* **Description of the task**: Write out the lines of the data below without changes, starting with the line that contains "This screenshot has height=306, width=508." and going on through the line that contains "click(x=23, y=240)", with both of those lines included. Leave the pictures out of your answer.

BEGIN Stored records

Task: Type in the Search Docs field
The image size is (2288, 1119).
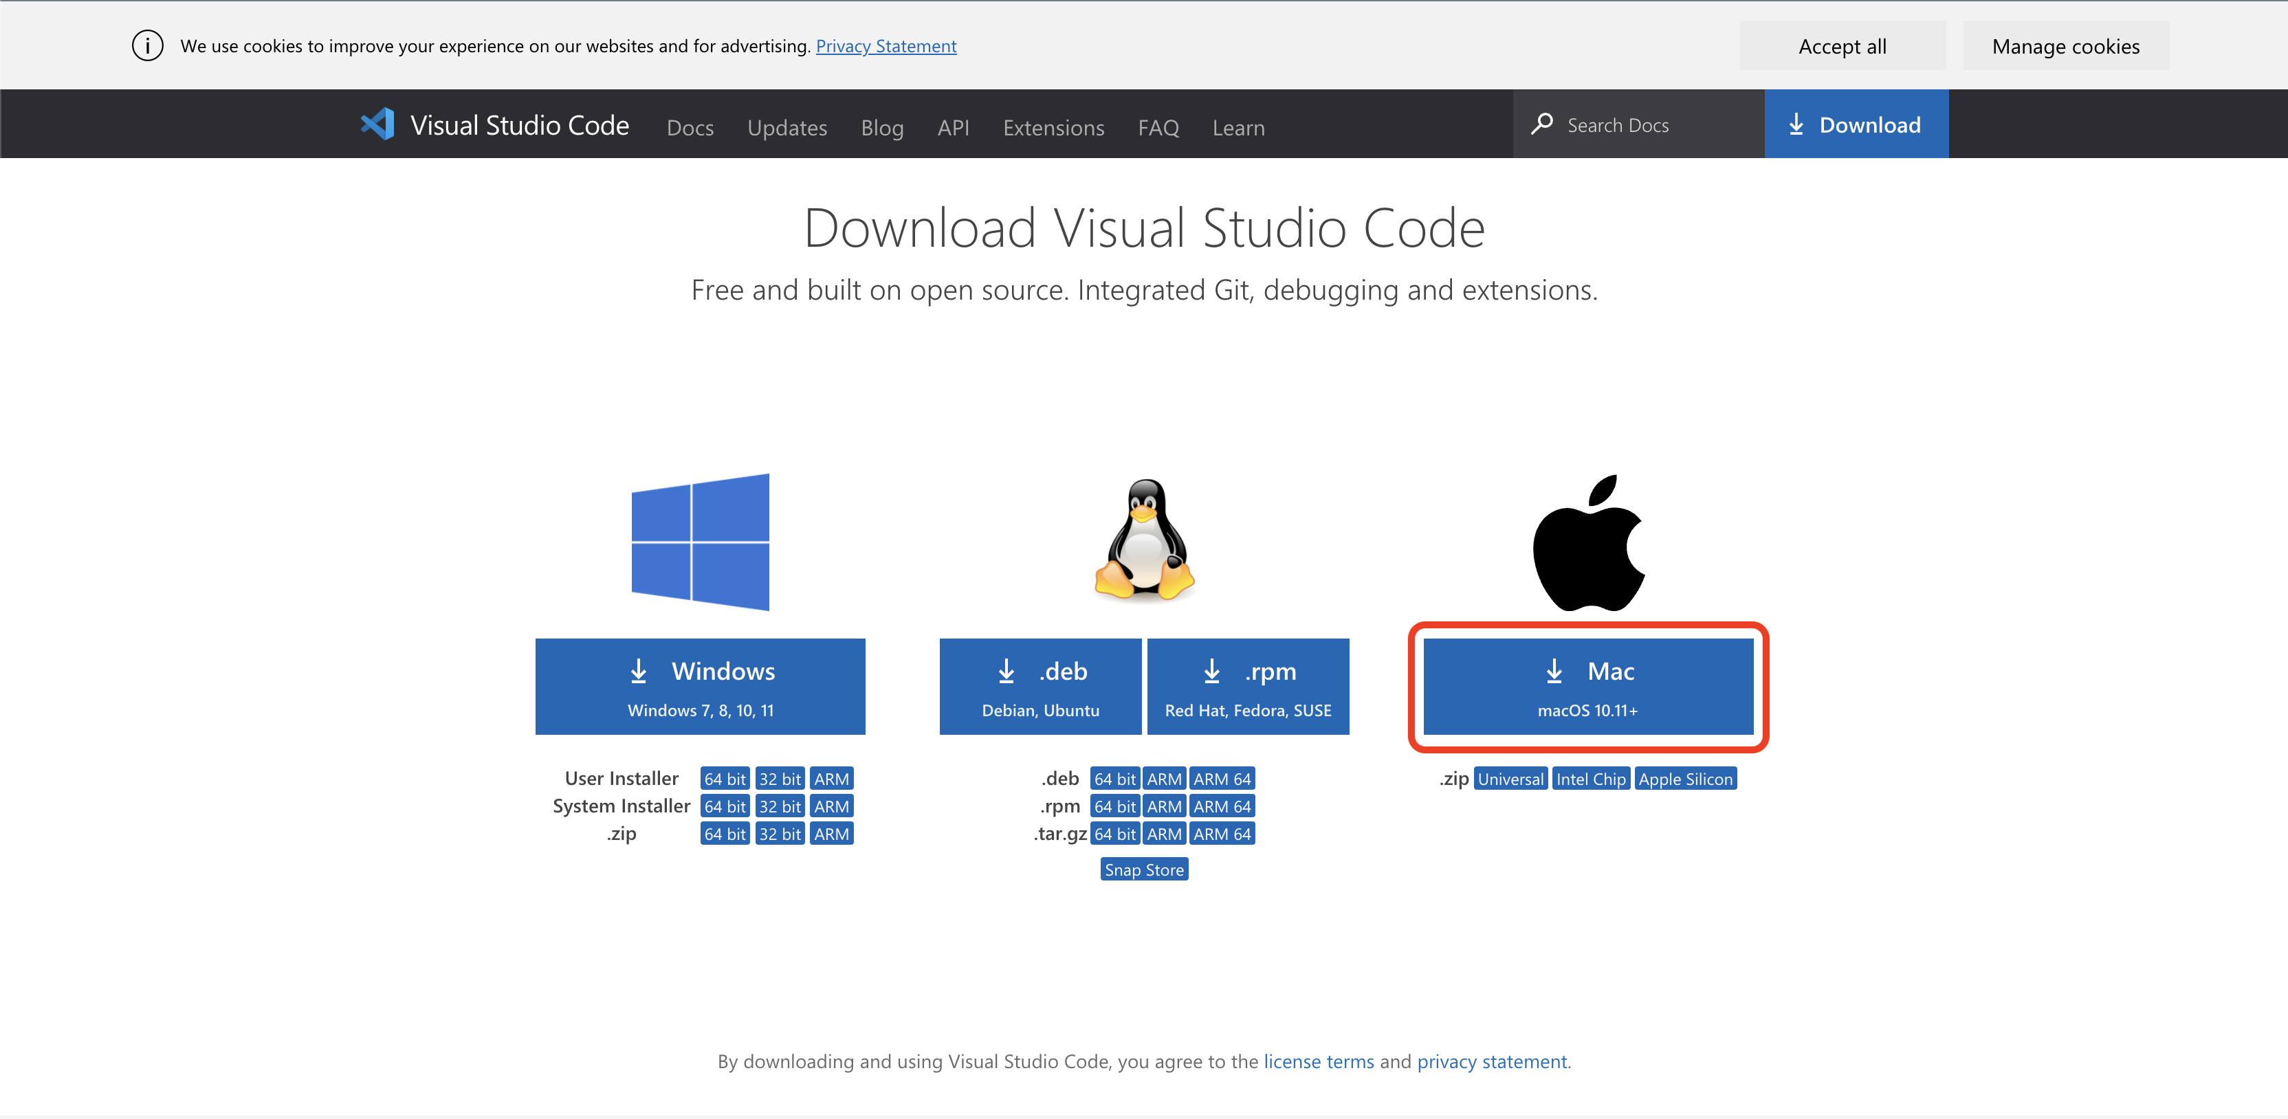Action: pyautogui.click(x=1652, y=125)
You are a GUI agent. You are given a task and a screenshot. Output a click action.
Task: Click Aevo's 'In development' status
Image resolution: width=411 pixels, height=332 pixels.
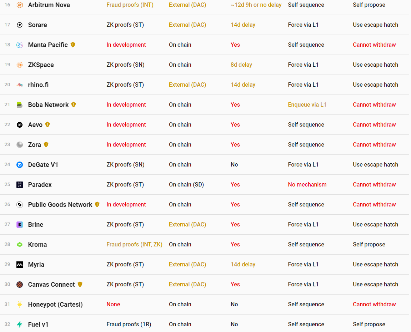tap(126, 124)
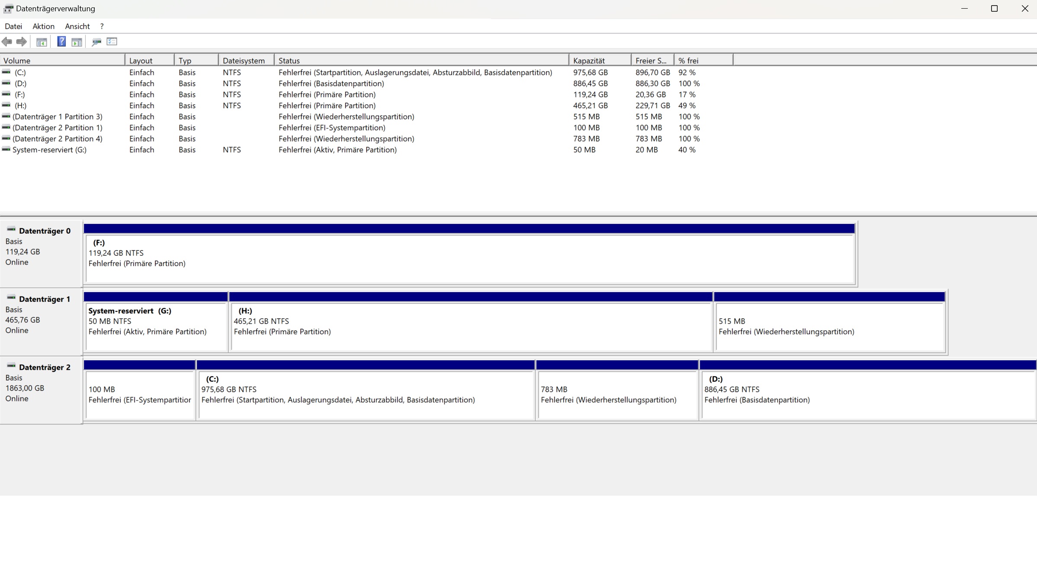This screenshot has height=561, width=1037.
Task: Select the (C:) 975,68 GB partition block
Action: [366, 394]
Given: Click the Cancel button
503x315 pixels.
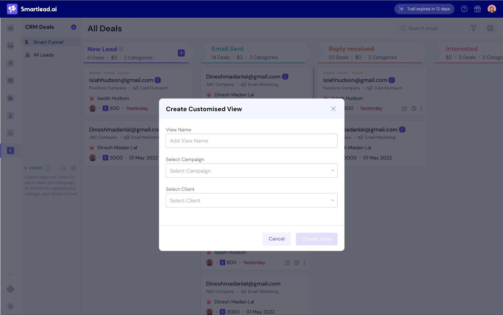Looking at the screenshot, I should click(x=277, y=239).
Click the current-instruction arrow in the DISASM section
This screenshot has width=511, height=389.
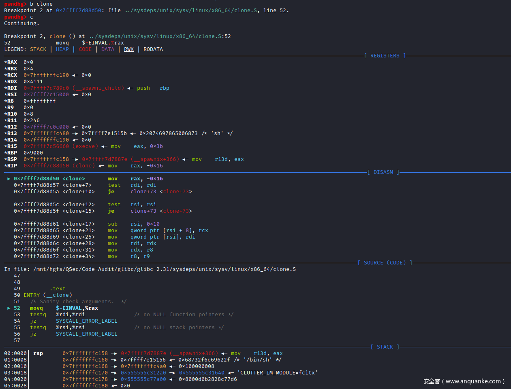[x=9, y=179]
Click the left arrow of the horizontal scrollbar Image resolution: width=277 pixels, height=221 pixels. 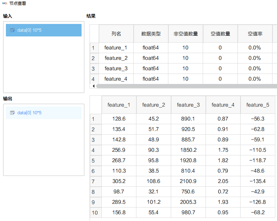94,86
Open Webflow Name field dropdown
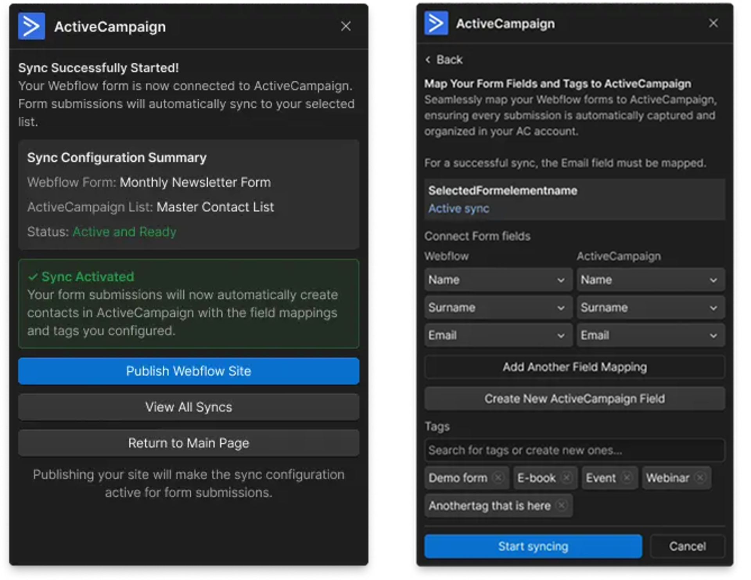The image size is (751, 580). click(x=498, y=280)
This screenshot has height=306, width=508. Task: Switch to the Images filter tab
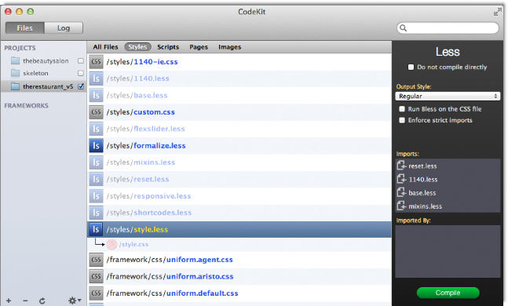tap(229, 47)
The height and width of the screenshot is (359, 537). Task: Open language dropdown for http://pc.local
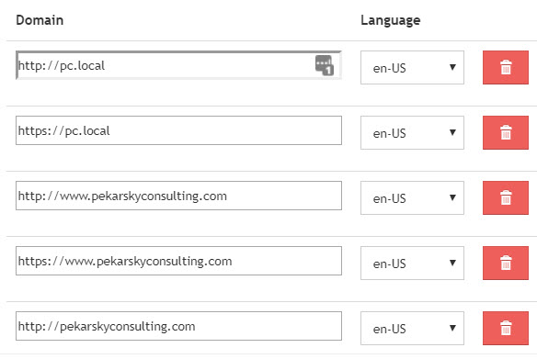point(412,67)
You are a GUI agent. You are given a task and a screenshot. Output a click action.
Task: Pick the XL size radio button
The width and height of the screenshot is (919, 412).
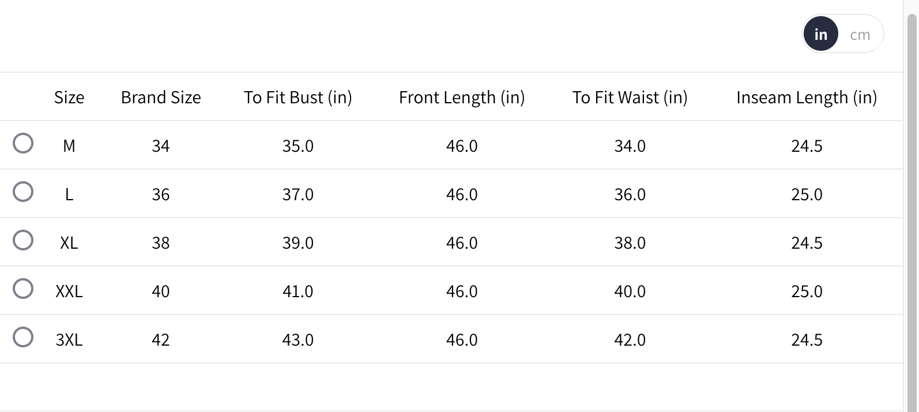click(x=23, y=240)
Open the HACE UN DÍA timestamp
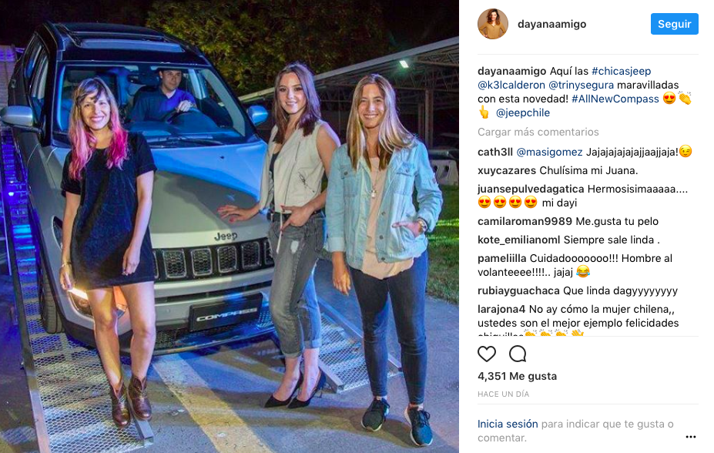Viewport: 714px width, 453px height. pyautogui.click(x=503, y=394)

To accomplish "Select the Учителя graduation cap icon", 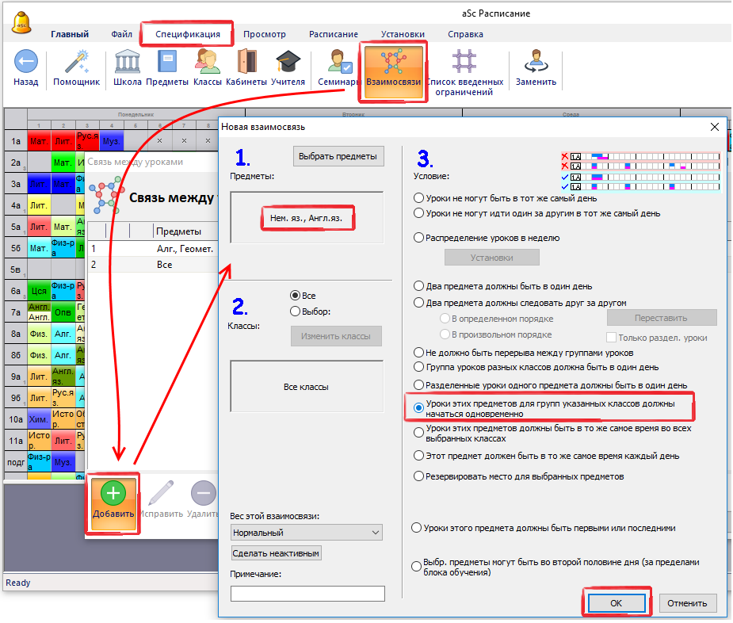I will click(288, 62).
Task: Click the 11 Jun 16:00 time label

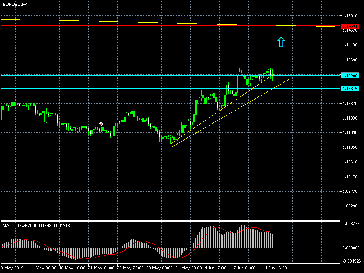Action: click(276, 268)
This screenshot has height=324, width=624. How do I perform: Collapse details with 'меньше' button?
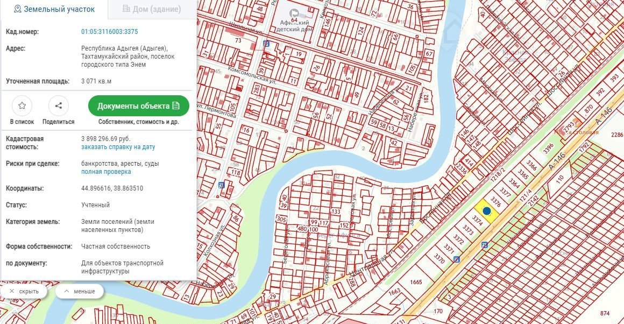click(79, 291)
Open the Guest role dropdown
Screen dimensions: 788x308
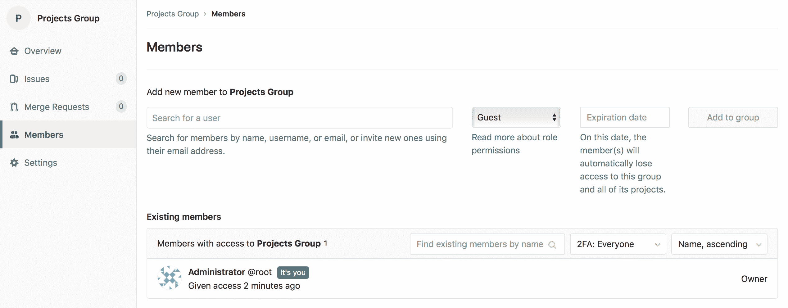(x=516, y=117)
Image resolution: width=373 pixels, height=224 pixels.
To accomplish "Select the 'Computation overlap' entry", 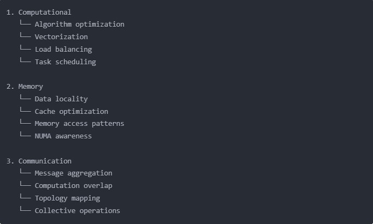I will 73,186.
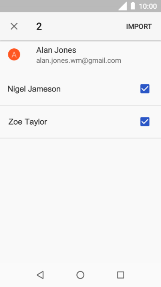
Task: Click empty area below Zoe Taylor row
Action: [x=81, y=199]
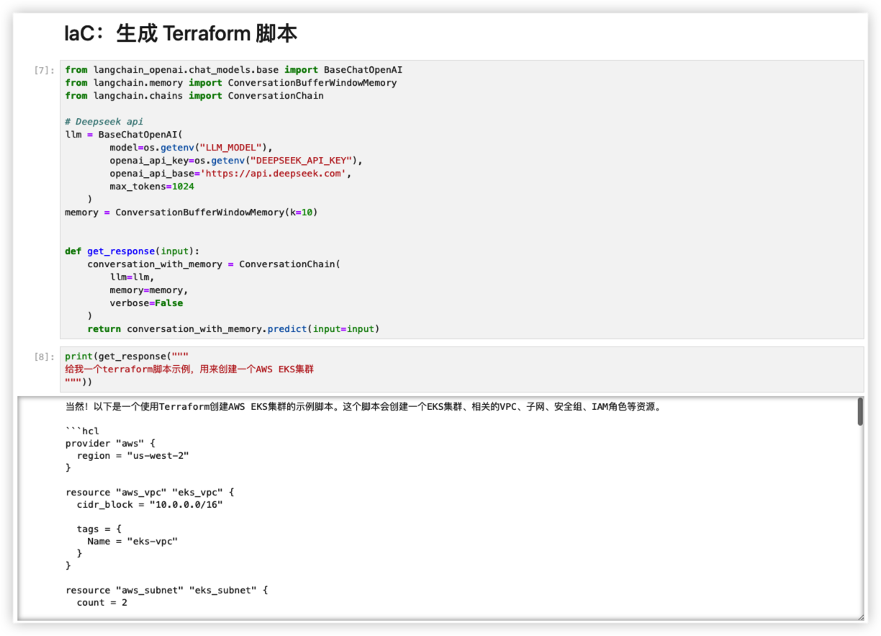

END Stored records

* **Response below**:
This screenshot has height=306, width=508. Task: Switch to the Images filter tab
tap(229, 47)
The height and width of the screenshot is (359, 537). Task: Open language dropdown for http://pc.local
point(412,67)
You are a GUI agent. You are given a task and a screenshot. Output a click action.
Task: Pick the XL size radio button
The width and height of the screenshot is (919, 412).
click(x=23, y=240)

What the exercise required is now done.